*The task:* Word for word, restate the lines from the one containing "Task: Select the" through the last line of the material, and include no pictures.

*Provided records:*
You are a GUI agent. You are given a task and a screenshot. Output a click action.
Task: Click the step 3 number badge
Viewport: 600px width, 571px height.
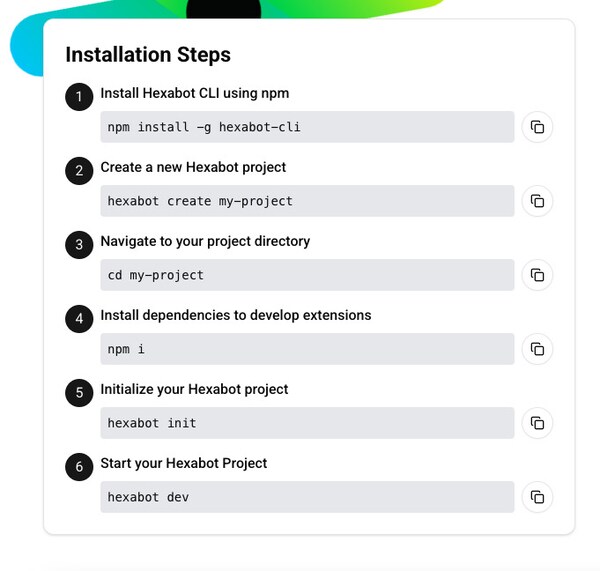point(79,245)
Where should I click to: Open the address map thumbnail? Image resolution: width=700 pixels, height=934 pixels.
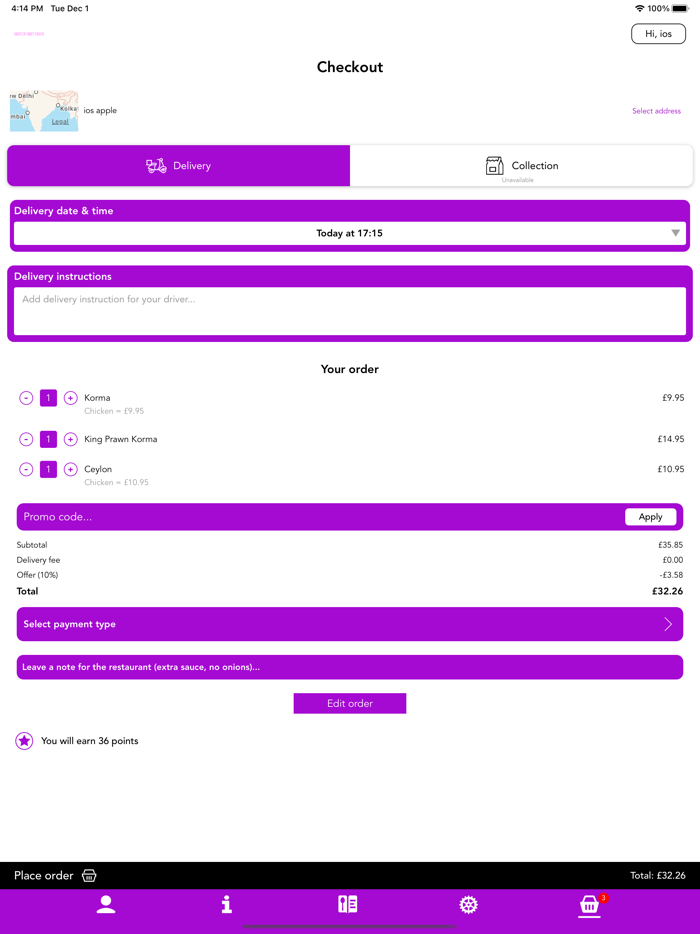coord(44,110)
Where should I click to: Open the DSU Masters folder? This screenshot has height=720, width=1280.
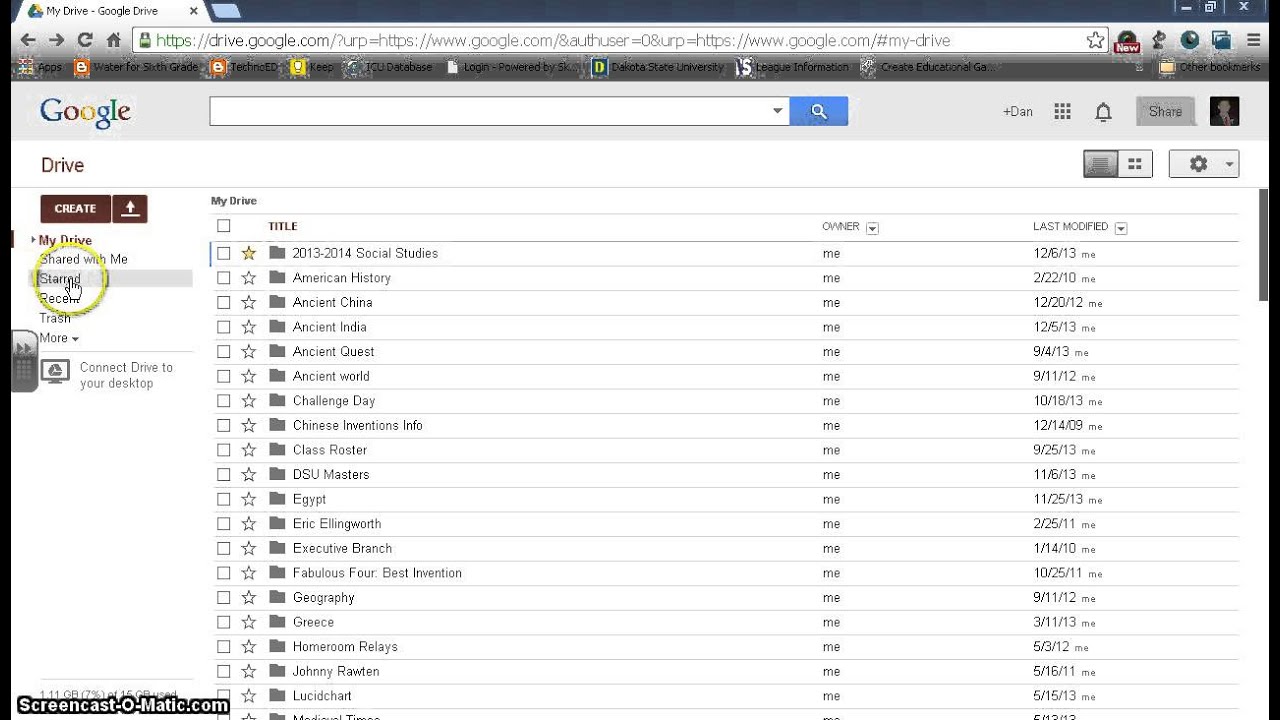pyautogui.click(x=331, y=474)
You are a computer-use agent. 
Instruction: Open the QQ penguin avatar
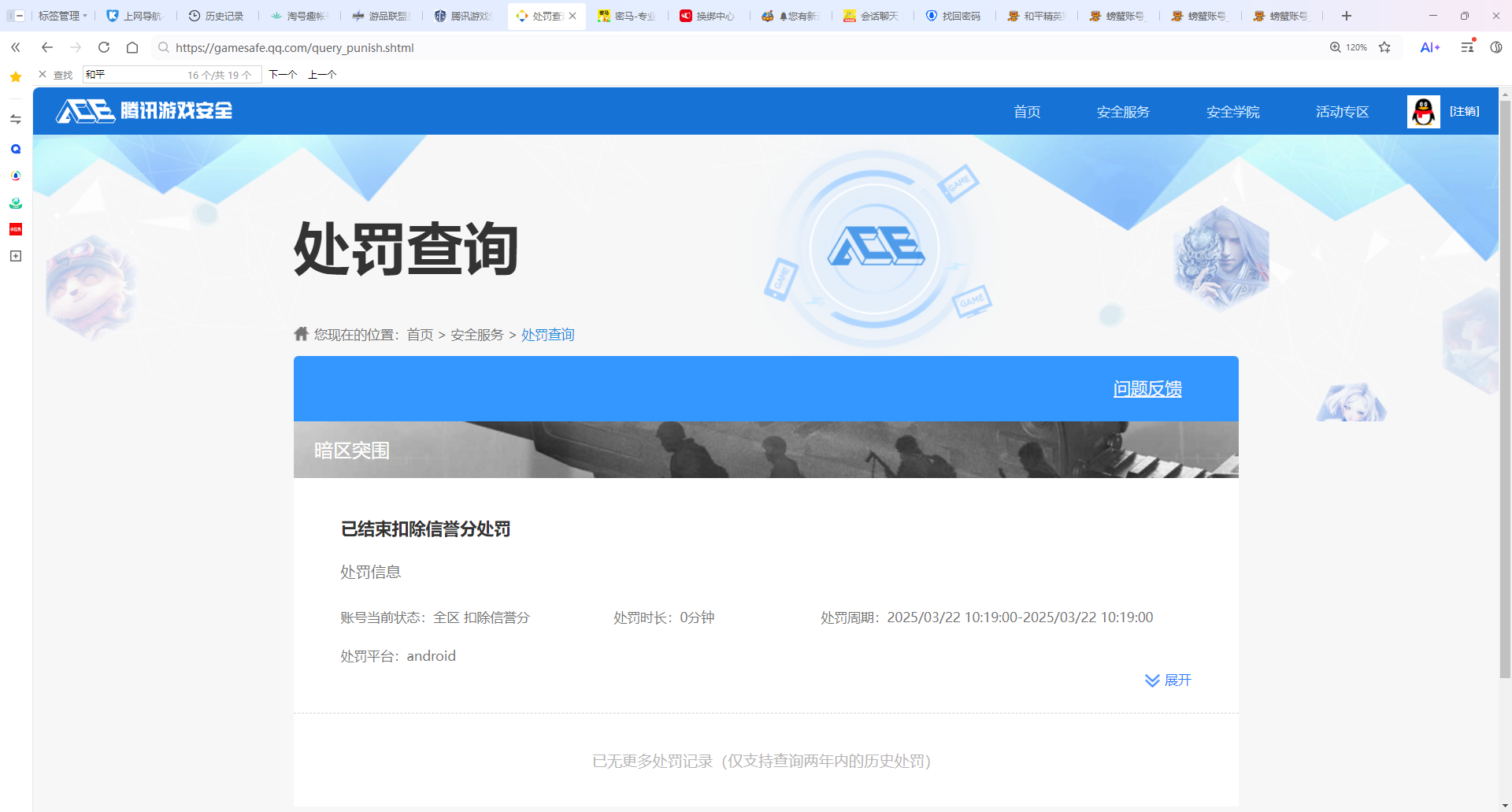(x=1423, y=112)
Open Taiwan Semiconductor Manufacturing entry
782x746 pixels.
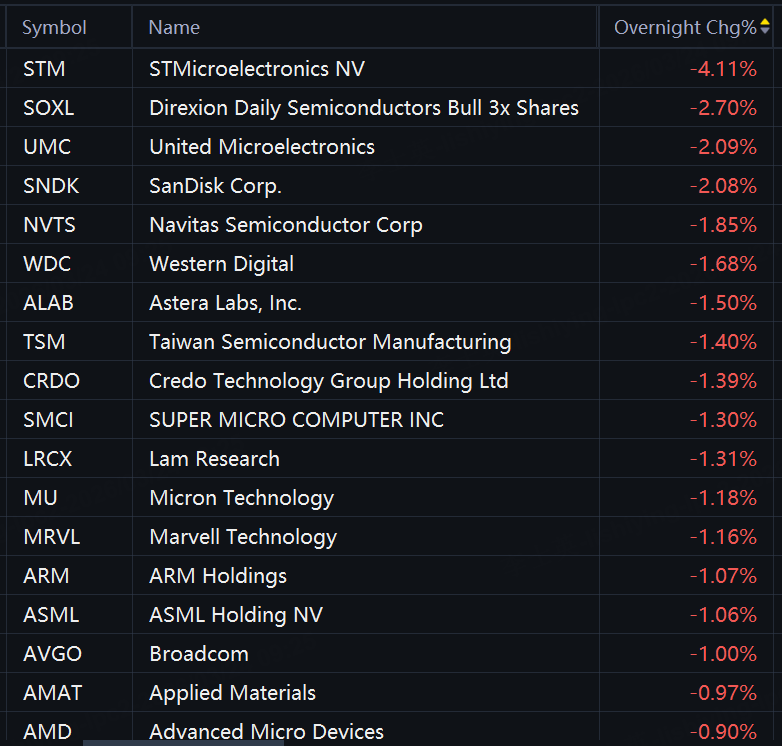[x=330, y=342]
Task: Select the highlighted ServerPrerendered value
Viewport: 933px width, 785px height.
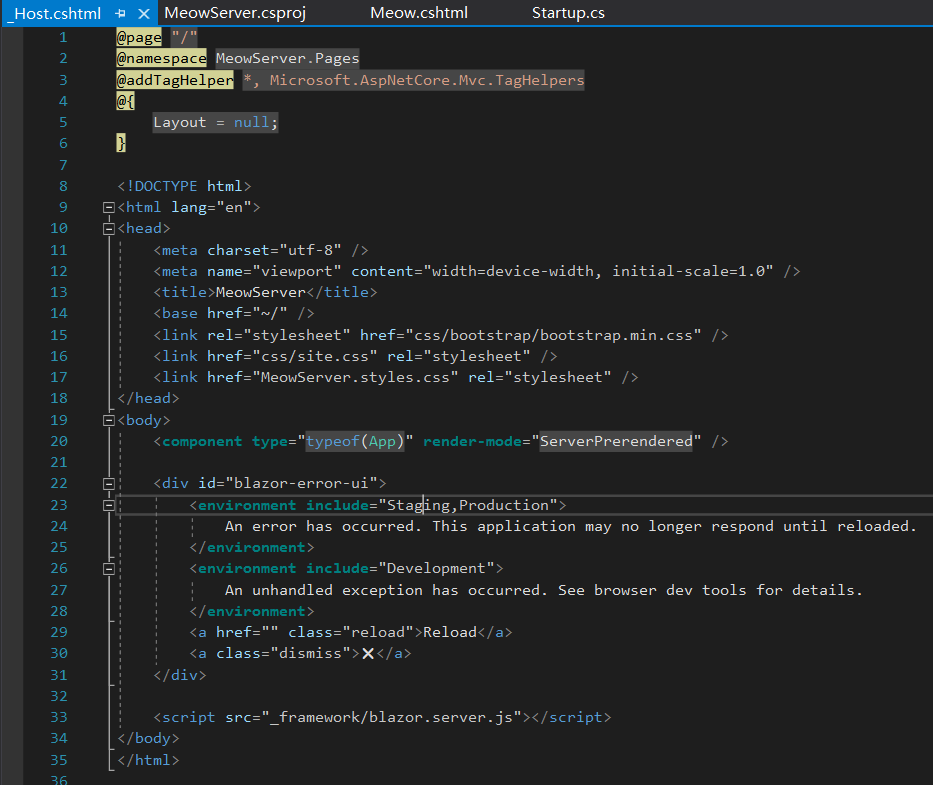Action: point(615,440)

*Answer to the problem:*
Task: Select the highlighted ServerPrerendered value
Viewport: 933px width, 785px height.
Action: point(615,440)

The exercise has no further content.